Pas tout ceux affectés par TDAH montrent des comportements avec un profil provoquant une dépendance au-dessus de leurs durées. « Nous connaissons maintenant le jeu de génétique un rôle majeur dans ces comportements. Ceci nous aide à éviter de futurs risques dans les chevreaux et les adultes avec le TDAH et à améliorer des stratégies de prévention. Cependant, la génétique de TDAH sont diverse, là sont beaucoup de gènes impliqués et ceux-ci varient parmi les patients présentant le trouble », des notes Cormand.

75 % de TDAH a une base génétique et l'autre 25 % est lié aux facteurs environnementaux qui peuvent varier, selon les experts. Par conséquent, les facteurs externes peuvent être appropriés dans l'apparence des conduites addictives dans les gens avec le TDAH. Par exemple, les certains modes de vie ou interactions sociales peuvent jouer un rôle majeur.

« En outre, cocaïne et d'autres substances provoquant une dépendance - avertit que Cormand- ont une action psychostimulante assimilée à celle dans la demande de règlement pharmacologique principale pour le TDAH. Ceci expliquerait pourquoi, dans certains cas, ceux-ci sont employés par les personnes affectées comme auto-médication pour ses effets apparent « bénéfiques » ».

Conduites addictives : études cliniques d'améliorer des démarches préventives

La demande de règlement psychologique et pharmacologique et l'intervention psychopedagogical sont les stratégies combinées qui sont les plus efficaces dans la demande de règlement de TDAH. À l'avenir, nous nécessiterons les études cliniques neuves d'analyser l'importance de la génétique dans la susceptibilité et les conduites addictives de TDAH qui peuvent affecter la santé du patient.

« Il est difficile d'atteindre des patients présentant un diagnostic de TDAH et les dossiers de l'usage de drogues qui autorisent la participation à ces derniers recherche étudie.

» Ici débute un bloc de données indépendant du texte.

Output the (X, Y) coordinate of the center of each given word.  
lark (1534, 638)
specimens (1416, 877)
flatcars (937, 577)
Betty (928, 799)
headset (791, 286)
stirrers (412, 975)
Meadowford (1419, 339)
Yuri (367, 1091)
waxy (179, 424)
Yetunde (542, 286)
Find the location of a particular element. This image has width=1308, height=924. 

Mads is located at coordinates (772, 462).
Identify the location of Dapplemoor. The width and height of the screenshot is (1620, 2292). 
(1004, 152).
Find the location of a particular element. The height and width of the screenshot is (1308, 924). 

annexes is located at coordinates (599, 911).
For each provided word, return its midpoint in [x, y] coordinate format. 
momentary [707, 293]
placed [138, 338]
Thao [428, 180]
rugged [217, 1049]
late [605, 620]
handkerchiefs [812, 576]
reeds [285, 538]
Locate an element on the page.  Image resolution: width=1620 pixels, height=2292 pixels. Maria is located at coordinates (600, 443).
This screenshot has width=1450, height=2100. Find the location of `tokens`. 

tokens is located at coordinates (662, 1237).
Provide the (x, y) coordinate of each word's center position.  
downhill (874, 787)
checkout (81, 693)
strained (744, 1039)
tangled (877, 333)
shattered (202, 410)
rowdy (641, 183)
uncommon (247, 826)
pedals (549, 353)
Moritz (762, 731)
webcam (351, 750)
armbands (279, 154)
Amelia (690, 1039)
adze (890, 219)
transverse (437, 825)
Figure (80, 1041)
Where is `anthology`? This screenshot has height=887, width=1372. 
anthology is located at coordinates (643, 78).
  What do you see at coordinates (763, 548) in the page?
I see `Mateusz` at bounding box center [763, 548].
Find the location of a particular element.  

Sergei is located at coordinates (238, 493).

En outre, dans les études génétiques, les échantillons de population doivent être homogènes. D'autres problèmes ajoutés sont la difficulté pour obtenir des caractéristiques de toutes les personnes, ou même de ceux qui peuvent se trouver au sujet de leur utilisation des substances provoquant une dépendance », conclut le chercheur Noèlia Fernàndez, du Service de Génétique, microbiologie et statistiques de l'UB, et membre d'IBUB, de CIBERER et d'IRSJD.